EXERCISE AIM =
All lines holding the word "Given" are to be copied from the records beneath.

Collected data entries
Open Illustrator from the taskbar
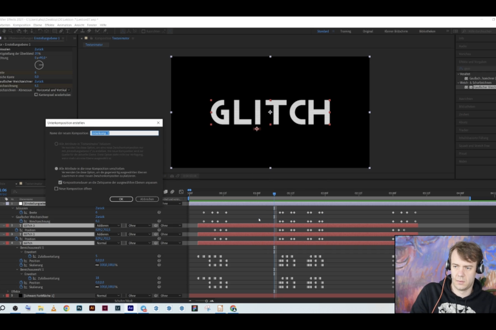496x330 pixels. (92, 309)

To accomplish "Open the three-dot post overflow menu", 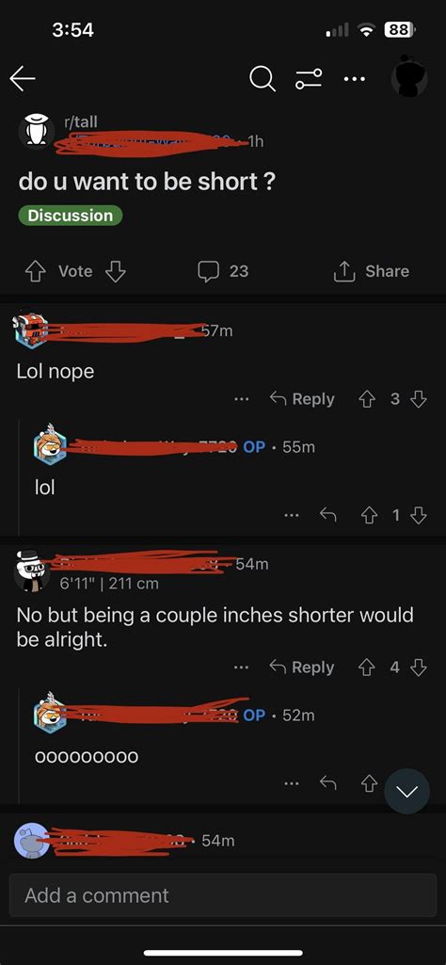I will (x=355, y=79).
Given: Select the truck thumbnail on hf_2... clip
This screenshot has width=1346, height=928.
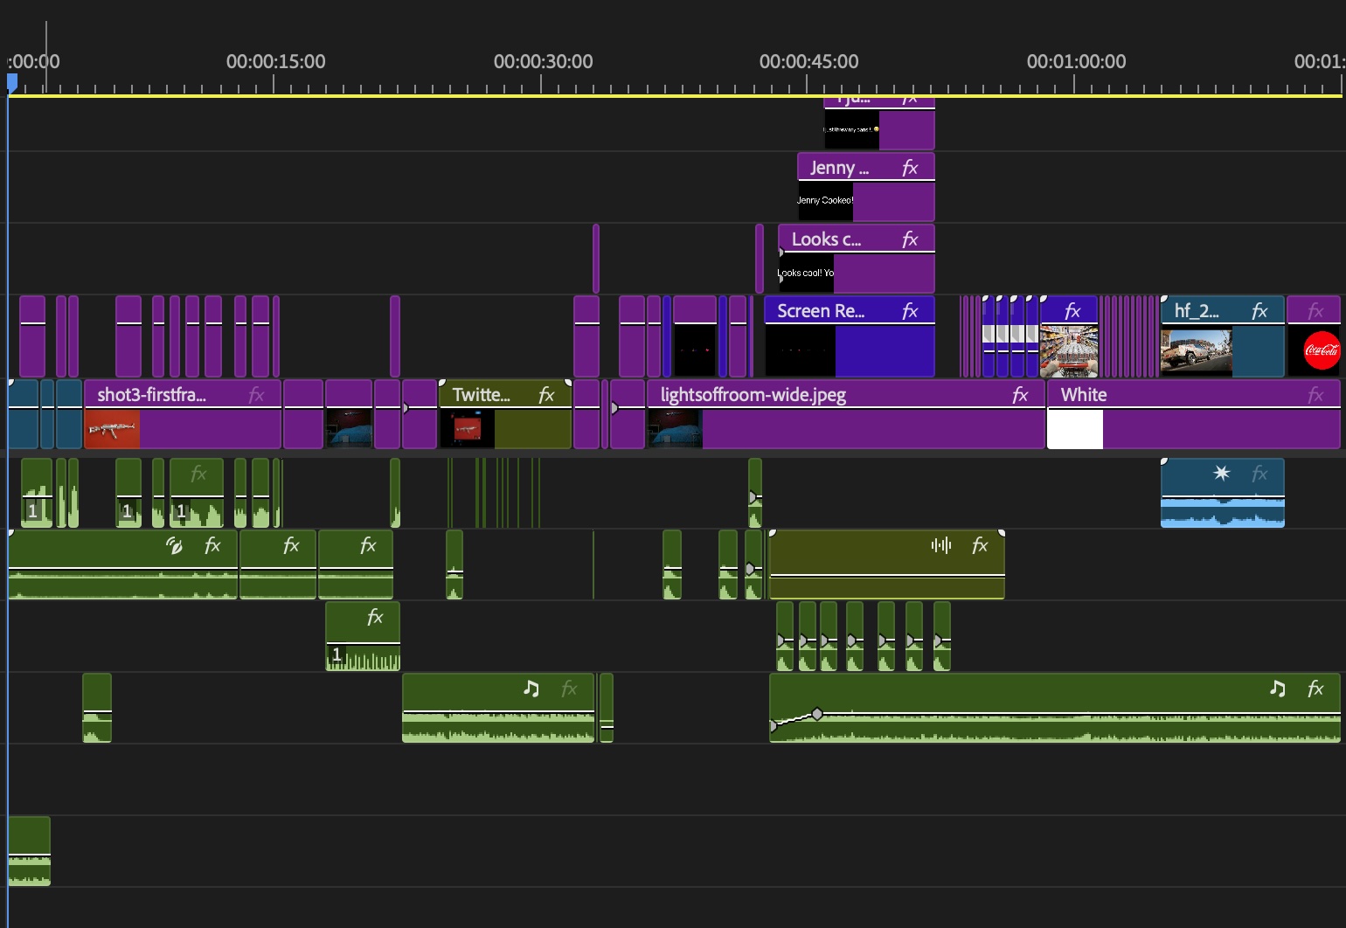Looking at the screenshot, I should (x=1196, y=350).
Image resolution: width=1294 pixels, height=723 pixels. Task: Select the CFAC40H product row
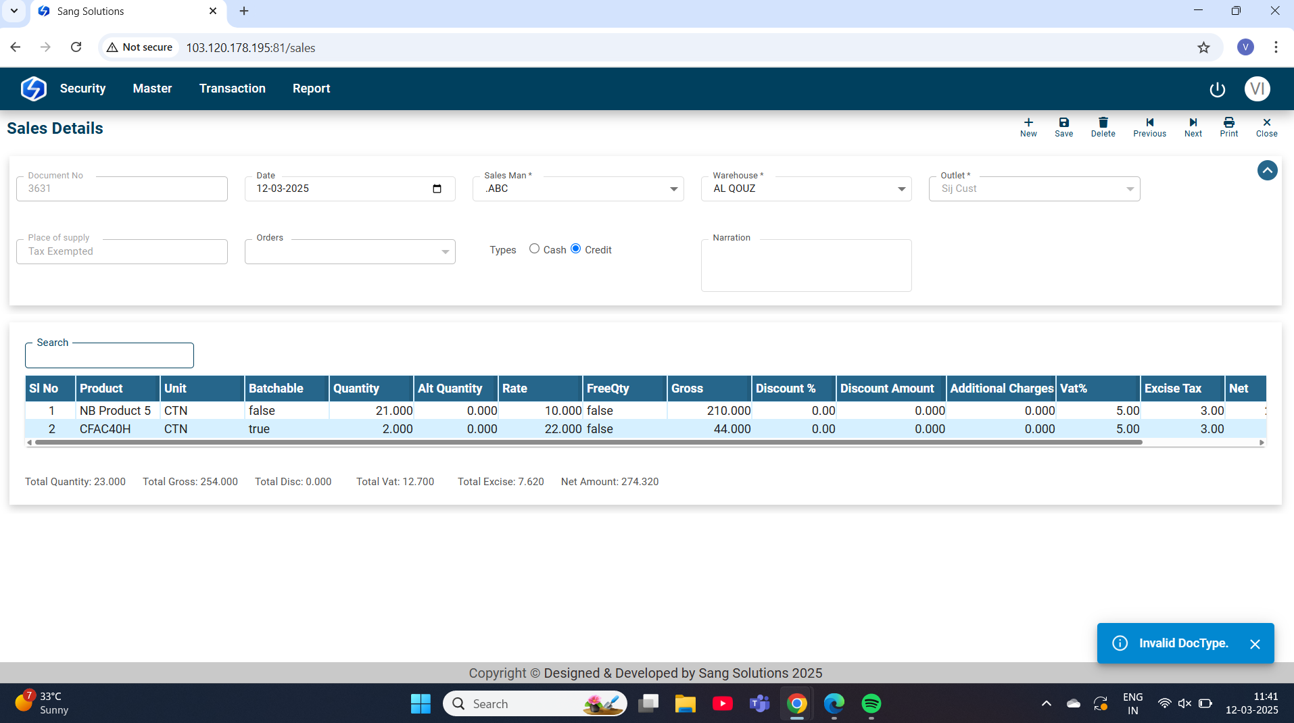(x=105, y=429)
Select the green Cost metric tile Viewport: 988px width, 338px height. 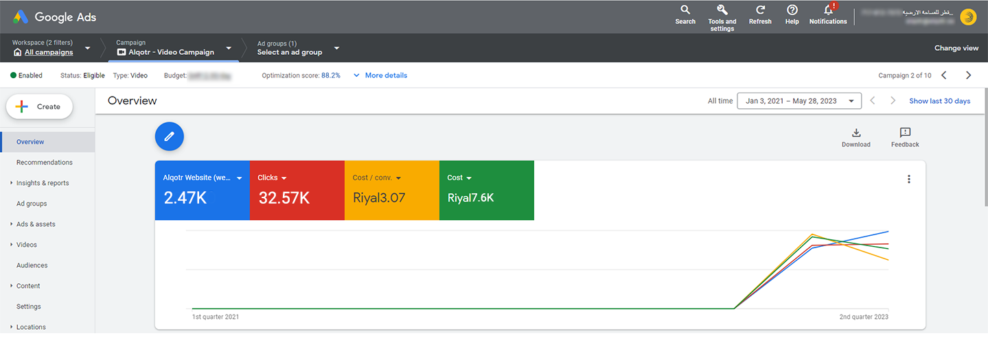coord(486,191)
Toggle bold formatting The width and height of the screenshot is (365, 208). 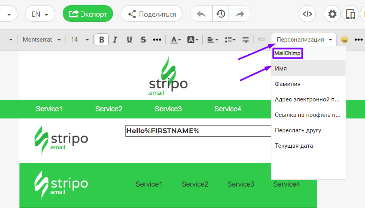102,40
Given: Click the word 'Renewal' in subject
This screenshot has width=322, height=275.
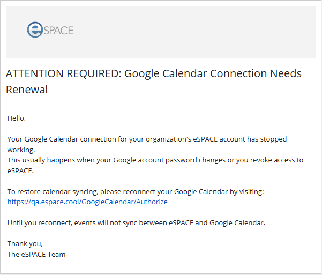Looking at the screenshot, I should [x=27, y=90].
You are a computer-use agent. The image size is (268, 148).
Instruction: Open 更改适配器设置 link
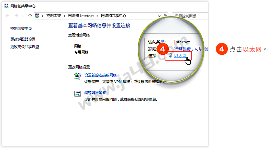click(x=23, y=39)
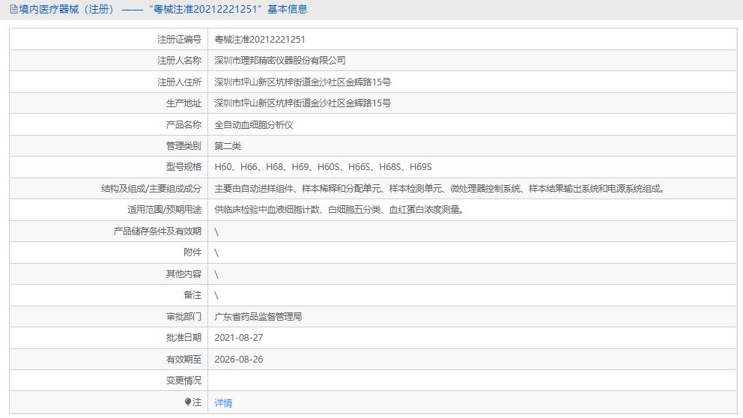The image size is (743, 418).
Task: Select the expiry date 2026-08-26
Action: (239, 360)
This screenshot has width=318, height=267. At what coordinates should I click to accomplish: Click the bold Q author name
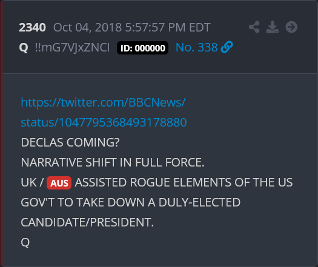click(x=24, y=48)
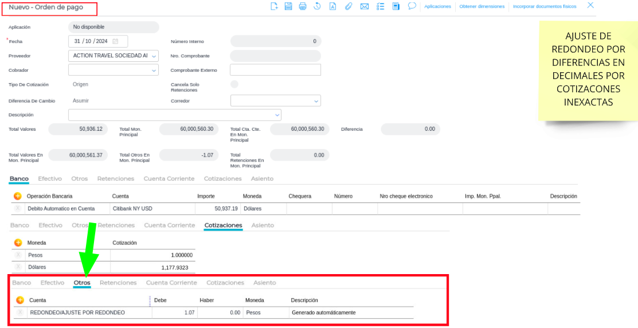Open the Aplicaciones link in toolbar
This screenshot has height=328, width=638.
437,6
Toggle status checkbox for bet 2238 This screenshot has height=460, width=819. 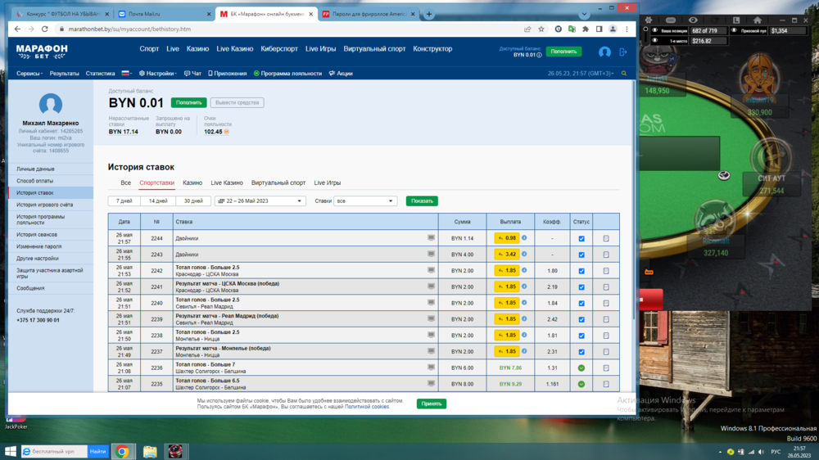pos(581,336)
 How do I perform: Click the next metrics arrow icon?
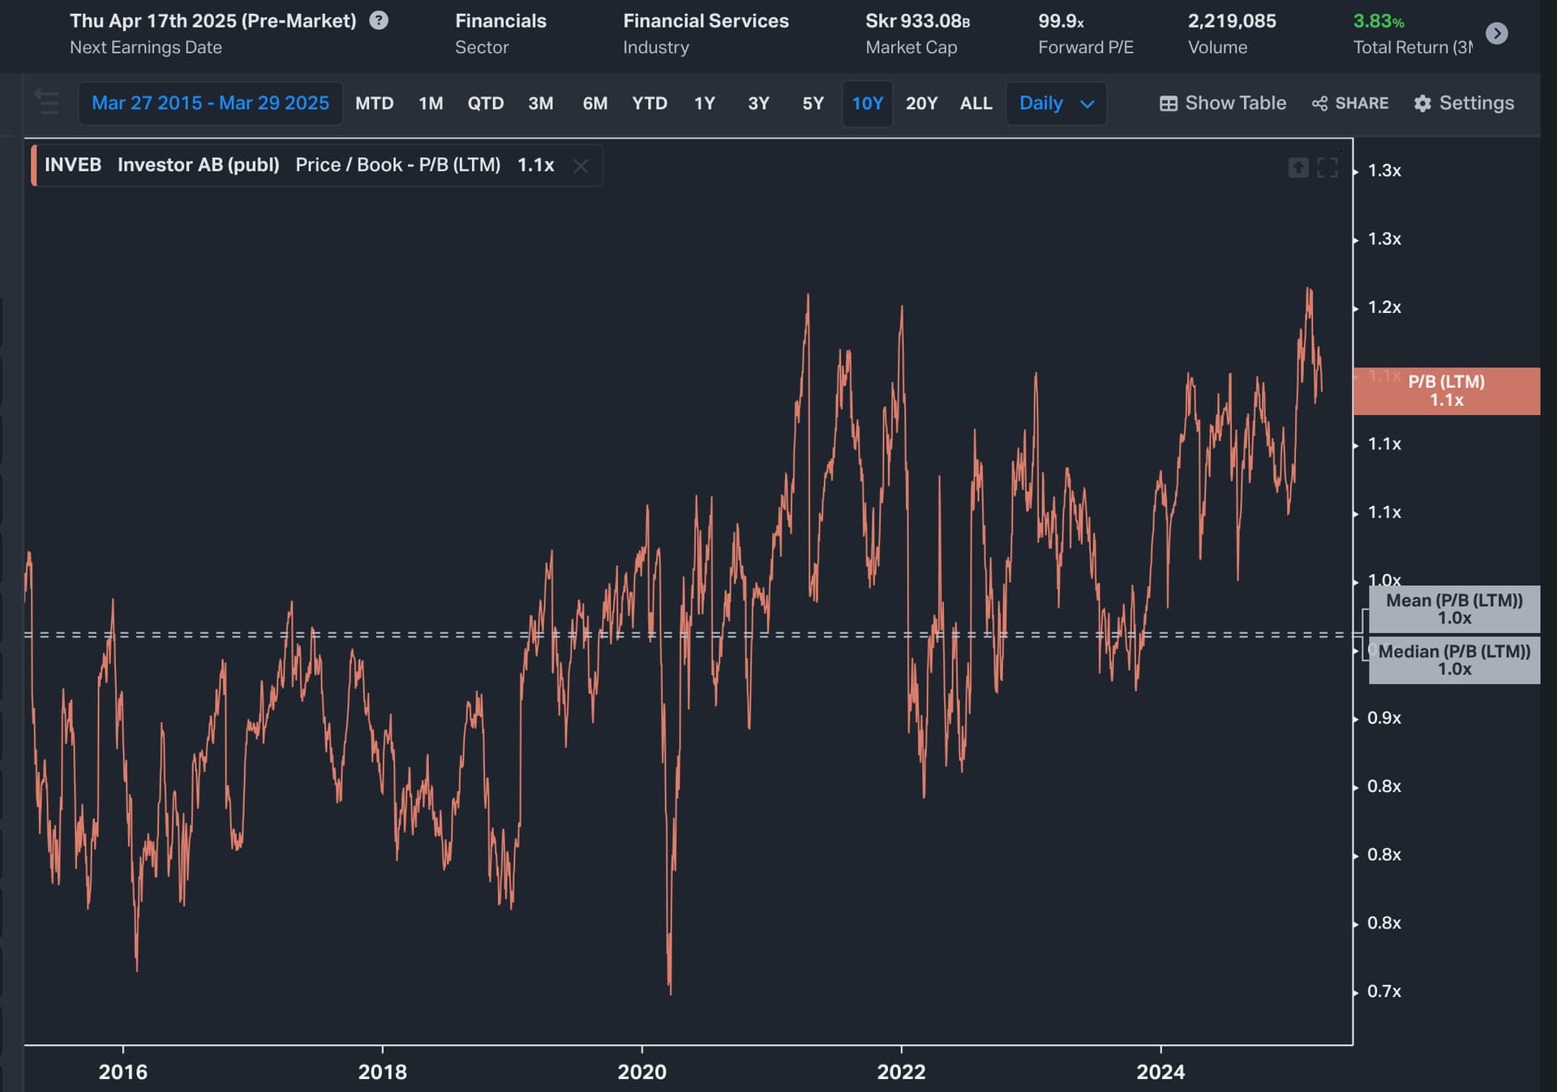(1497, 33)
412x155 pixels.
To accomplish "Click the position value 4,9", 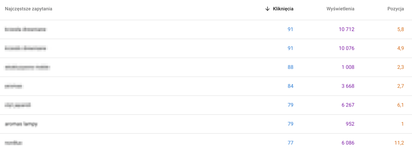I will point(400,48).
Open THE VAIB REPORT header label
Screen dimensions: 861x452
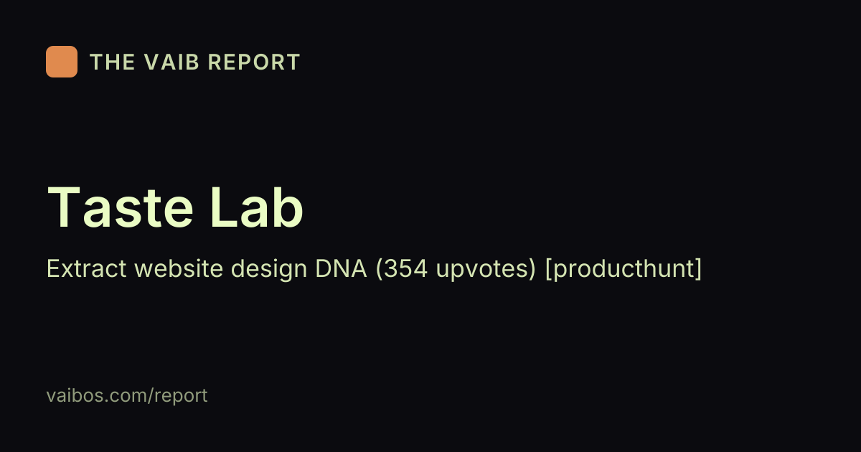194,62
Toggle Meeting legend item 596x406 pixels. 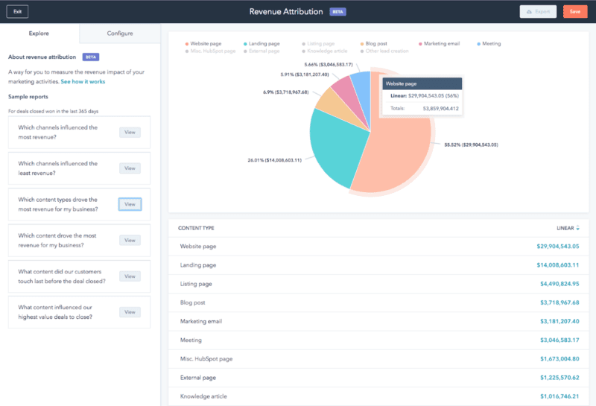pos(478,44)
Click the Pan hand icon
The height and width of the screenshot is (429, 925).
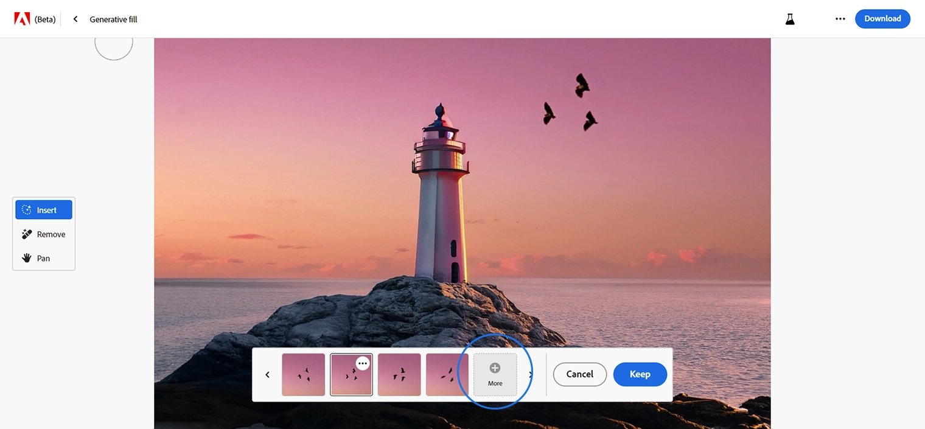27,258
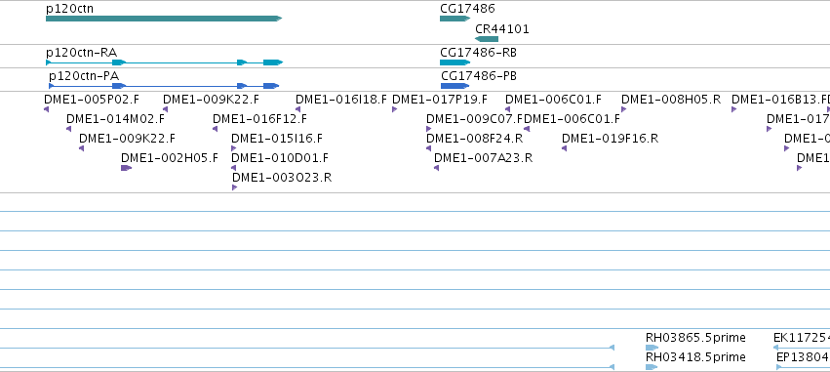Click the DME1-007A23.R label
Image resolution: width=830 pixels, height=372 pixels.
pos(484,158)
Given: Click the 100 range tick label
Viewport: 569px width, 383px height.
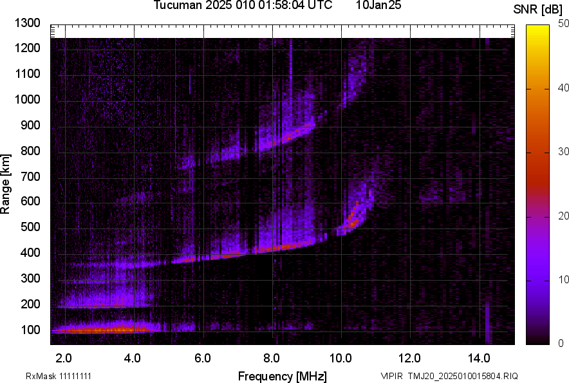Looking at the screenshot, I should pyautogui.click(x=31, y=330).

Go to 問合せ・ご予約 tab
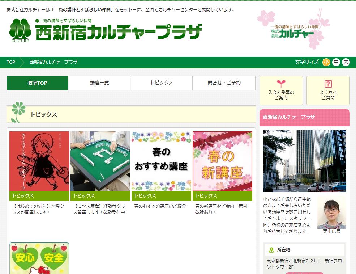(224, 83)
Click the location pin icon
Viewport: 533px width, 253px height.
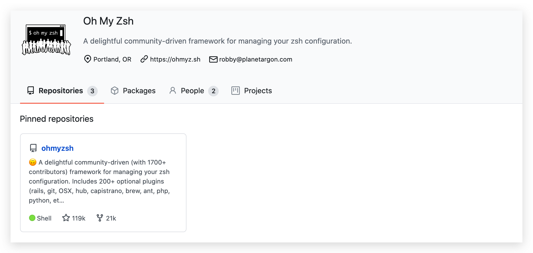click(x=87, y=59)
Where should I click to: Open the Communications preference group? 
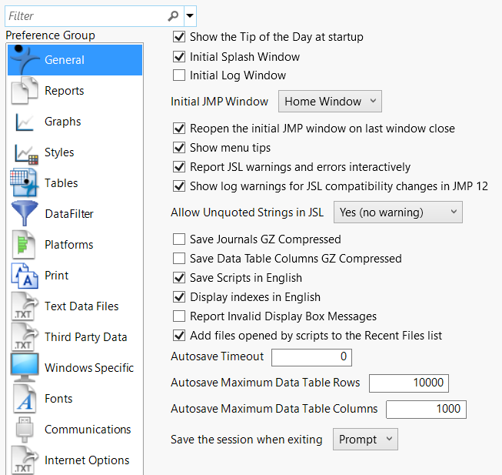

RESPONSE AREA =
Given: Select the truck thumbnail on hf_2... clip
Given: Click the word 'Renewal' in subject
Given: Click the 100 range tick label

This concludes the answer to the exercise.